Admittedly, index annuities — like any investment products, actually — are not for everybody, nor are these products suitable for the entirety of your retirement savings, but rather an appropriate portion based on your unique individual time horizon and risk tolerance.

Understanding how index annuities work is essential to making the best decision regarding your retirement investments, as well as playing a key fundamental role in securing the safety and security of your financial future.

This article reviews some of the key features of index annuities, as well as the pros and cons of these products (we previously reviewed the pros and cons of annuities versus dividend stocks).

The goal here is that, by providing you with a better understanding of how these insurance-related investments work, you will be better informed and educated if, or when, it comes time to decide if an index annuity is suitable for you.

Potential Challenges Faced by Retirees

There are a number of potential challenges faced by retirees, or those who will soon be entering retirement.

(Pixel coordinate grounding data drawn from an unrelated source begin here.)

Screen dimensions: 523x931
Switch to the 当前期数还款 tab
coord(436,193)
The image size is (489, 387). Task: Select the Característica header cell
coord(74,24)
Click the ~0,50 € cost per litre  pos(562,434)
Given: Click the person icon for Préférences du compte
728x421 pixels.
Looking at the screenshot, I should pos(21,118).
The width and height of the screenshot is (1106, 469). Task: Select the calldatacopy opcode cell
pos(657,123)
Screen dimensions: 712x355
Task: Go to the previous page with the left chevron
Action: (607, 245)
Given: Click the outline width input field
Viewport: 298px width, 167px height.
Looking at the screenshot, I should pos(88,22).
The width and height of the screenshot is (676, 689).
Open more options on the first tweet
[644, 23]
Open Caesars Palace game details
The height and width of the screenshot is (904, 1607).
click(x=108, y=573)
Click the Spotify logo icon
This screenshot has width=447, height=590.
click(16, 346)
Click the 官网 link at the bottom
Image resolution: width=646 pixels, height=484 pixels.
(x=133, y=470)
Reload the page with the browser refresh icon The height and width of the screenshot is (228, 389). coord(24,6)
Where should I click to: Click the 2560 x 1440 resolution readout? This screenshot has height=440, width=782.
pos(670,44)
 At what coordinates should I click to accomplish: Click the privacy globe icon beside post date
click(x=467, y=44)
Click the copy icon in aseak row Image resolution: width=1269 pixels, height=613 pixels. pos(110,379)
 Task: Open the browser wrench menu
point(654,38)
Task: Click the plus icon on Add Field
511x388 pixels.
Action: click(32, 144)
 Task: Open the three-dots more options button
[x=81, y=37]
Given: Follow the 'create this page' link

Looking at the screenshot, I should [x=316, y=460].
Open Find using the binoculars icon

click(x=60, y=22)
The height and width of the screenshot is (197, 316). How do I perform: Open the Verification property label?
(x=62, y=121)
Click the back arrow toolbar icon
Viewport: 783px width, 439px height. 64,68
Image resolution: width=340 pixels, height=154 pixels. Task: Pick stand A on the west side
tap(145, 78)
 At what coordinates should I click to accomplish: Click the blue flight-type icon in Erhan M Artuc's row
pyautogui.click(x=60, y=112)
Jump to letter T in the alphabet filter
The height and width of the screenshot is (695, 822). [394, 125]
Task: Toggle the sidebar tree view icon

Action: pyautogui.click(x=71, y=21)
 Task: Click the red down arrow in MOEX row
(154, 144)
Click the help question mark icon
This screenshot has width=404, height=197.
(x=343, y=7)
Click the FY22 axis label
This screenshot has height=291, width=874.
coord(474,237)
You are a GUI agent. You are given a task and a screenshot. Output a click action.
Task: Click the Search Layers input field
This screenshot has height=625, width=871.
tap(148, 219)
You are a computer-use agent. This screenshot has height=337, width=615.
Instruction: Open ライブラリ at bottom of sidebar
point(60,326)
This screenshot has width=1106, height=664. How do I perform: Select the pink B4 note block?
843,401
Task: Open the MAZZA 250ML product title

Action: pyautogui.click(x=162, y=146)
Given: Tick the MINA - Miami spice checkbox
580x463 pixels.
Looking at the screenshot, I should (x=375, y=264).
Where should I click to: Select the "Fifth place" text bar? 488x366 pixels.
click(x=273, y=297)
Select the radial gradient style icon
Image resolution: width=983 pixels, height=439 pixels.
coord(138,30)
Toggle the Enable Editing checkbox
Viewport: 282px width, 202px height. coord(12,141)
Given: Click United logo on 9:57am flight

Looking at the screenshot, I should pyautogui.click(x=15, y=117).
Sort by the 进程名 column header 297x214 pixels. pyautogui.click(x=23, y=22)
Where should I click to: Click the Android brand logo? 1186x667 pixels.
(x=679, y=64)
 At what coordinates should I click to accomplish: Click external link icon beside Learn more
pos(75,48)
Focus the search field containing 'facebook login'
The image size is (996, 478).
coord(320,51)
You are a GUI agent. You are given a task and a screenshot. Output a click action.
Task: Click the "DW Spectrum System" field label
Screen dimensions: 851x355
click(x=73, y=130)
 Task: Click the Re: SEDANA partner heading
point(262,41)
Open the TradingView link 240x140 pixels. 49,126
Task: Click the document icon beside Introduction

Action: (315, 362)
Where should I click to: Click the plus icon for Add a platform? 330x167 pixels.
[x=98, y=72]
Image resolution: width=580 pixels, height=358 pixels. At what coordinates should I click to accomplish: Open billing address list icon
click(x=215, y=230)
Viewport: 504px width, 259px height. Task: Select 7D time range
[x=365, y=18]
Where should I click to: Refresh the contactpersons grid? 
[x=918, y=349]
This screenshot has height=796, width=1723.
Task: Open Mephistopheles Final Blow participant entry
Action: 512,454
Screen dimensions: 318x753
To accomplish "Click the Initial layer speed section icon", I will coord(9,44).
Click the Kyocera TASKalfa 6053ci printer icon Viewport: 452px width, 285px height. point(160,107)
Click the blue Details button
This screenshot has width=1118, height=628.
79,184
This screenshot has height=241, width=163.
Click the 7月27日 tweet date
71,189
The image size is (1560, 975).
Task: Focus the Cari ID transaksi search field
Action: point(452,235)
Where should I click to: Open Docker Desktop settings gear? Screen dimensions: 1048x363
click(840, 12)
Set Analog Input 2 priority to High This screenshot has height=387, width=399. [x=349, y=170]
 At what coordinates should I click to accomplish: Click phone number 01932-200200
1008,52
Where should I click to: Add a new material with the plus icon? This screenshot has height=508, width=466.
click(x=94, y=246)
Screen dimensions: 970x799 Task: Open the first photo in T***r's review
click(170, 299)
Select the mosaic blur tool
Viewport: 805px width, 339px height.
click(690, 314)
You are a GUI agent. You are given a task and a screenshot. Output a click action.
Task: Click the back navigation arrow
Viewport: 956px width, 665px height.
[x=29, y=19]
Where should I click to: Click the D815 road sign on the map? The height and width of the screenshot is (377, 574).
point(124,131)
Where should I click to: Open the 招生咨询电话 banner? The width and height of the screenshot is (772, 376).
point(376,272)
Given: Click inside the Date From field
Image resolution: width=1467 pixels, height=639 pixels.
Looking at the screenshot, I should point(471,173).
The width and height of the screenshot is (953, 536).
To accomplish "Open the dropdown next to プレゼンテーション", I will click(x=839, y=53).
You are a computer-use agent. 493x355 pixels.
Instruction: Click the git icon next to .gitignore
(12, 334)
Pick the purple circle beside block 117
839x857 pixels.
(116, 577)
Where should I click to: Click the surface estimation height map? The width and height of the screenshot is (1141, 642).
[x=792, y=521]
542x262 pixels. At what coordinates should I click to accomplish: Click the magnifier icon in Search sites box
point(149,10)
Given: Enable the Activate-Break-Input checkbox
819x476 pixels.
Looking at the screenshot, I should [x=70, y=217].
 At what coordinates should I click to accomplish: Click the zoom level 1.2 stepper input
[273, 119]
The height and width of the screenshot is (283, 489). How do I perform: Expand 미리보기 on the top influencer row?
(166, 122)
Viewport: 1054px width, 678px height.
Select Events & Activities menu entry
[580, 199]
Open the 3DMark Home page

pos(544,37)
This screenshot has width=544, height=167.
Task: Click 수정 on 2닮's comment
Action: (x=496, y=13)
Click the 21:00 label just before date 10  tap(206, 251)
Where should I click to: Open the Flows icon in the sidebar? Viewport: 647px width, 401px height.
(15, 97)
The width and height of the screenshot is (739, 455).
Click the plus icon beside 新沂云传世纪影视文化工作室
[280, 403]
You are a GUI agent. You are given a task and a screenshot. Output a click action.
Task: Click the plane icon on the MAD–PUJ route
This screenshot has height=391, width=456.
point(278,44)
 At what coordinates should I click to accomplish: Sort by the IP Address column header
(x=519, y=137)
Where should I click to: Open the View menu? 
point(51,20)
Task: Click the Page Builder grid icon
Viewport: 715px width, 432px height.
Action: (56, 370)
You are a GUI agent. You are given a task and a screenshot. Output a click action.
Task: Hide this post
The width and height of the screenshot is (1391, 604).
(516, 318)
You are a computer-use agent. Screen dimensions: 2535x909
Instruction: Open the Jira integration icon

These challenges are not unique to any one individual investor, but rather shared by all regardless of status, occupation, demographic composition, geographic location, or financial capability.

One of the most common fears among retirees is the possibility that they will simply not have enough money.

An estimated 10,000 baby boomers will be retiring every day from now until the end of the next decade, and a significant percentage of those individuals possess inadequate savings to support their current lifestyles for the years following their retirement.

Going hand-in-hand with simply not having enough money to survive is the fear that retirees will outlive the money that they have saved.

According to LifeHealthPro, “people could routinely live past 100” in the foreseeable future. With advancements in modern medicine, living too long is indeed another legitimate and valid concern.

Additionally, looking back on the performance of the stock market over the past fifty or so years and considering the number of relatively notable market downturns, yet another valid concern from a large percentage of future retirees is a possibility that — even for those who have saved enough to support themselves — their money may still potentially be at risk from the next market decline.

This is called market risk, and it’s “the scenario in which you’ve amassed a healthy portfolio of stocks and bonds only to see it plummet in value because of a market crash or other disruption to the global financial system.”